How to Use Machine Learning Algorithms in Weka

By Jason Brownlee on August 22, 2019 in Weka Machine Learning 35

A big benefit of using the Weka platform is the large number of supported machine learning algorithms.

The more algorithms that you can try on your problem the more you will learn about your problem and likely closer you will get to discovering the one or few algorithms that perform best.

In this post you will discover the machine learning algorithms supported by Weka.

After reading this post you will know:

The different types of machine learning algorithms supported and key algorithms to try in Weka.
How algorithms can be configured in Weka and how to save and load good algorithm configurations.
How to learn more about the machine learning algorithms supported by Weka.

Kick-start your project with my new book Machine Learning Mastery With Weka, including step-by-step tutorials and clear screenshots for all examples.

Let’s get started.

How to Use Machine Learning Algorithms in Weka
Photo by Eugeniy Golovko, some rights reserved.

Weka Machine Learning Algorithms

Weka has a lot of machine learning algorithms. This is great, it is one of the large benefits of using Weka as a platform for machine learning.

A down side is that it can be a little overwhelming to know which algorithms to use, and when. Also, the algorithms have names that may not be familiar to you, even if you know them in other contexts.
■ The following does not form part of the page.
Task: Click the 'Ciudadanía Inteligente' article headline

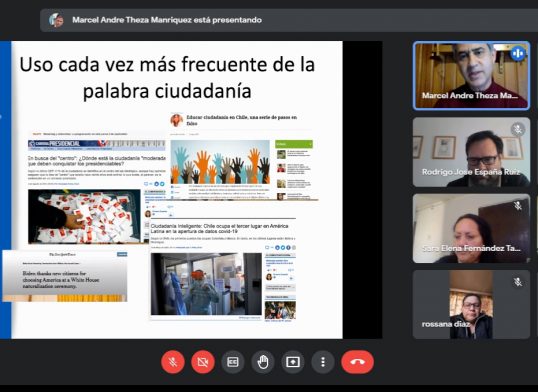Action: click(x=220, y=229)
In this section we will start off by looking at some well known algorithms supported by Weka. What we will learn in this post applies to the machine learning algorithms used across the Weka platform, but the Explorer is the best place to learn more about the algorithms as they are all available in one easy place.
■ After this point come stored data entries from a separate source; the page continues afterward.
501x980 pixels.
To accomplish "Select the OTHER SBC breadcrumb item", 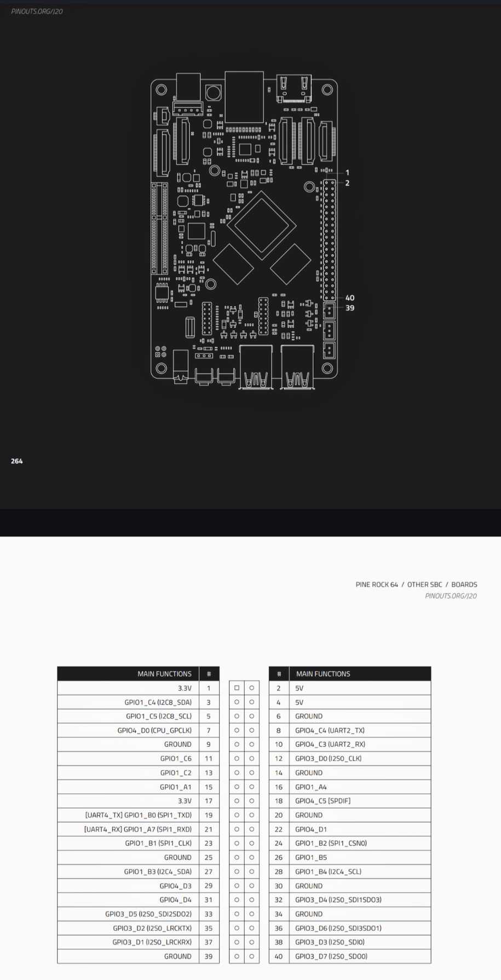I will (x=424, y=585).
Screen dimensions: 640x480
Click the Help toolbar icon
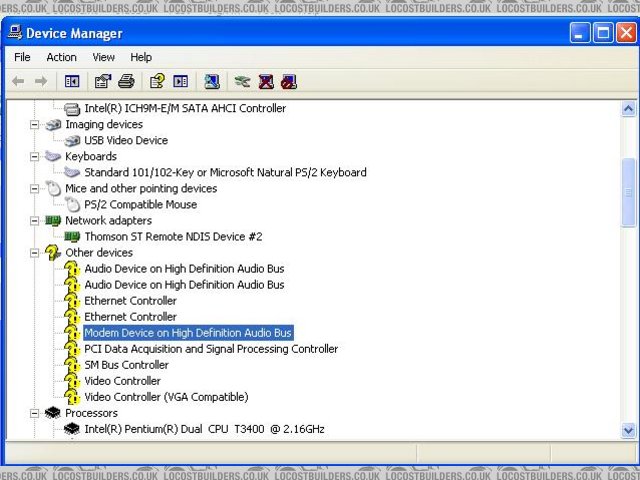[x=156, y=81]
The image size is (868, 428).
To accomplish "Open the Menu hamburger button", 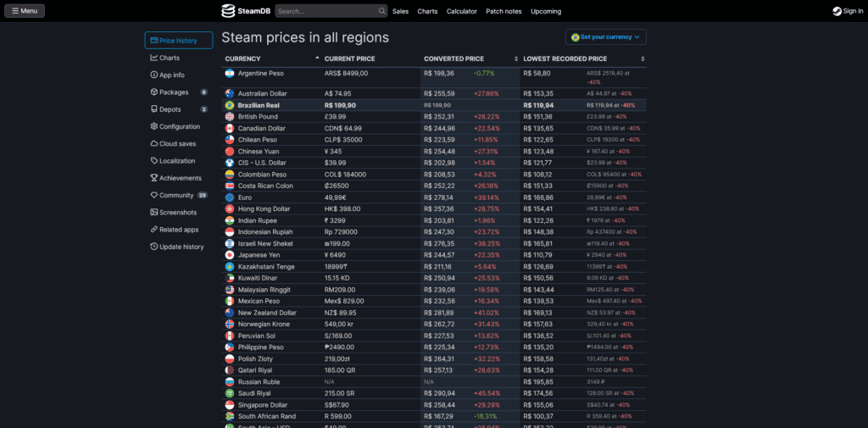I will click(x=24, y=11).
Open the Weka GUI Chooser.
Click the “Explorer” button to open the Weka explorer.
Open a dataset, such as the Pima Indians dataset from the data/diabetes.arff file in your Weka installation.
Click “Classify” to open the Classify tab.

The classify tab of the Explorer is where you can learn about the various different algorithms and explore predictive modeling.

You can choose a machine learning algorithm by clicking the “Choose” button.

Weka Choose a Machine Learning Algorithms

Clicking on the “Choose” button presents you with a list of machine learning algorithms to choose from. They are divided into a number of main groups:

bayes: Algorithms that use Bayes Theorem in some core way, like Naive Bayes.
function: Algorithms that estimate a function, like Linear Regression.
lazy: Algorithms that use lazy learning, like k-Nearest Neighbors.
meta: Algorithms that use or combine multiple algorithms, like Ensembles.
misc: Implementations that do not neatly fit into the other groups, like running a saved model.
rules: Algorithms that use rules, like One Rule.
trees: Algorithms that use decision trees, like Random Forest.

The tab is called “Classify” and the algorithms are listed under an overarching group called “Classifiers”. Nevertheless, Weka supports both classification (predict a category) and regression (predict a numeric value) predictive modeling problems.

Need more help with Weka for Machine Learning?

Take my free 14-day email course and discover how to use the platform step-by-step.

Click to sign-up and also get a free PDF Ebook version of the course.

The type of problem you are working with is defined by the variable you wish to predict. On the “Classify” tab this is selected below the test options. By default, Weka selects the last attribute in your dataset. If the attribute is nominal, then Weka assumes you are working on a classification problem. If the attribute is numeric, Weka assumes you are working on a regression problem.

Weka Choose an Output Attribute to Predict

This is important, because the type of problem that you are working on determines what algorithms that you can work with. For example, if you are working on a classification problem, you cannot use regression algorithms like Linear Regression. On the other hand, if you are working on a regression problem, you cannot use classification algorithms like Logistic Regression.

Note if you are confused by the word “regression”, that is OK. It is confusing. Regression is a historical word from statistics. It used to mean making a model for a numerical output (to regress). It now means both the name of some algorithms and to predict a numerical value.

Weka will gray-out algorithms that are not supported by your chosen problem. Many machine learning algorithms can be used for both classification and regression. So you will have access to a large suite of algorithms regardless of your chosen problem.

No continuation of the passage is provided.